The area crossed by the river is vast and sparsely populated, but several towns lie on the river. Beginning in Minas Gerais, the river passes by Pirapora, São Francisco, Januária, Bom Jesus da Lapa, the twin cities of Petrolina and Juazeiro, and Paulo Afonso. The hinterland is arid and underpopulated, so most of the towns are small and isolated. Only Petrolina and Juazeiro have grown into medium-sized cities and have become prosperous because of fruit production based on irrigation.

== Hydroelectric dams ==
The river's hydroelectric potential started being harnessed in 1955, when the Paulo Afonso dam was built between Bahia and Alagoas. The Paulo Afonso plant now provides electric power for the whole of Northeastern Brazil. Four other large hydroelectric plants were later built: Três Marias in Minas Gerais, built in 1961, Sobradinho in Bahia, built in 1977, Luiz Gonzaga (Itaparica), between Bahia and Pernambuco, in 1988 and the Xingó near Piranhas in 1994. The Sobradinho reservoir is one of the largest artificial lakes in the world, with an area of 4214 km2.

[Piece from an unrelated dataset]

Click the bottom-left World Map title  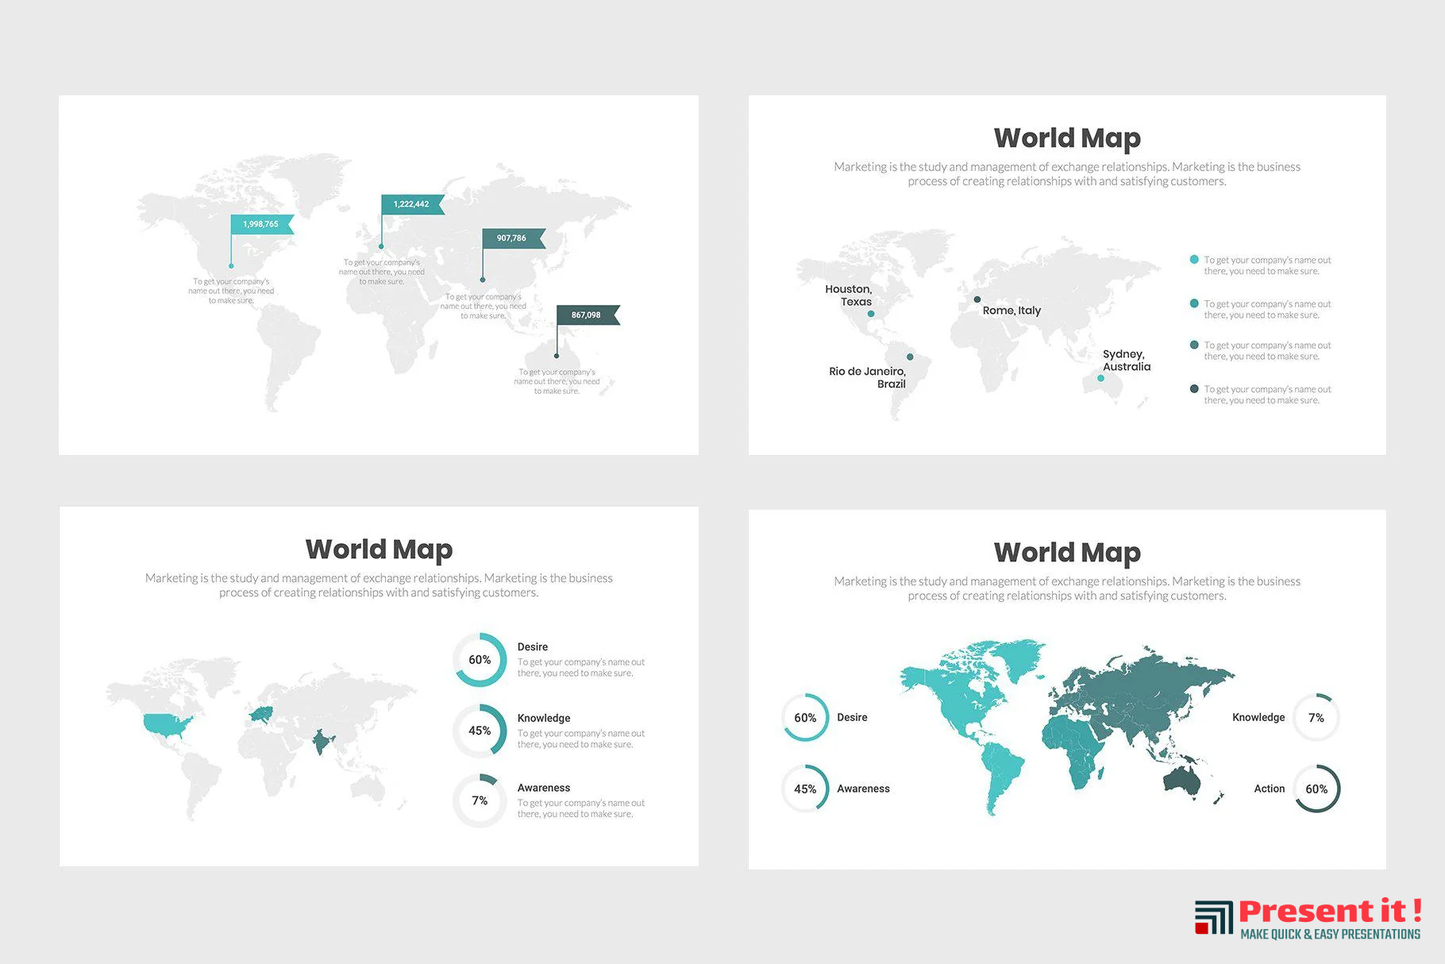[x=379, y=549]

The section of dramatic canyons between the Paulo Afonso and Xingó dams, including part of the Xingó reservoir, is protected by the 26736 ha Rio São Francisco Natural Monument.

==Cultural significance==

The São Francisco has great importance in history and particularly in folklore. That history is celebrated in song, legend and souvenirs based on the carrancas, a kind of gargoyle placed on the prow of the gaiola boats and intended to scare away river demons from the boat. Tourist shops far from the river have modernized replicas and miniatures of the vanishing originals. The stories of river demons and monsters persist today.

From Paulo Afonso to the historic town of Penedo (Alagoas), the river lies at the bottom of a gorge or steep sided valley. Piranhas, a nearby town, was once the terminus of a railroad. The town has a number of abandoned historical buildings from that period. They have been restored and are emerging as a tourist attraction.

==Controversial diversion project (under construction)==
In 2005, the Brazilian government proposed a controversial water diversion project that will bring water from the river to semiarid areas of four Brazilian states (Ceará, Pernambuco, Paraíba and Rio Grande do Norte). Environmentalists argue that the project will do more harm than good, benefitting only large landowners and a very small population, while bringing considerable ecological impact. The government insists that the project will give the people in the four states a much-needed water supply.

The diversion project intake point is located at Cabrobó.